If the children are in the house, I find that pure adrenaline will spur me on to face any potential threat. Natural, mothering instinct to protect kicks in and I'll fly down the stairs.  My reaction is very different if they are away at their dads. I will hide, attempt to quieten my breathing, my movements and try to become invisible. Eventually I will tire of letting the unknown scare and go through the motions of reassuring myself. Every door, window, cupboard, nook and cranny is checked until I can return to the warmth of the duvet. Even then I won't be able to shake off the fear, I remain tightly bounded by it until the light of the next day.

The above is a typical hypnopompic hallucination, a dream like state whilst my body is physically semi-awake after waking from REM sleep. These are the most frightening kind for me. I also regularly experience hypnagogic hallucinations, a dream like state whilst falling asleep. These are actually pretty cool, as I feel out of body spinning sensations that are very similar to being high from marijuana joint (something that I haven't done for a while!). Trippy sleep I can deal with. Scary sleep that terrifies the life out of me, not so much.
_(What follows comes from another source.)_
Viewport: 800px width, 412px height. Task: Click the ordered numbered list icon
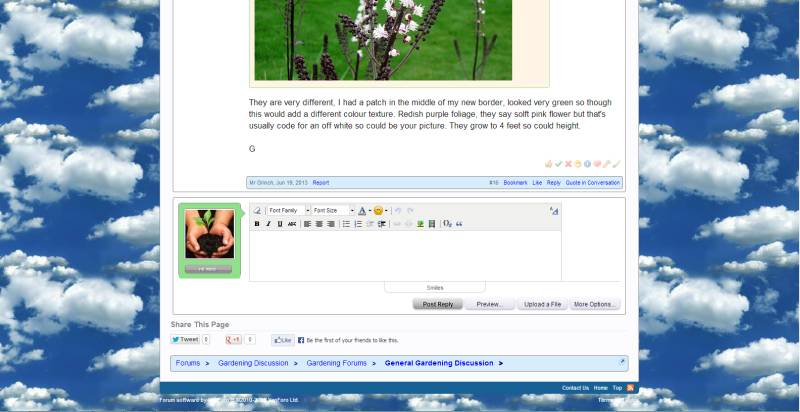tap(358, 224)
As a proper grown up (or so I'm told), I'm embarrassed that the night is still able to affect me so negatively. It seems immature and has no right in my adult world.  I'm lucky as the scary hallucinations described above are generally audio focused, although i have experienced visual and touch versions in the past. The line between dream and wakefulness is so blurry to people with narcolepsy. We know that these disturbances aren't real (and therefore very different to some hallucinations associated with mental illness), yet the power to frighten remains.

Physically awake, but still dreaming or physically asleep, but psychologically awake (sleep paralysis)...come on, its plain weird. If it wasn't so frightening, it would be funny. Which hallucinations are definitely not.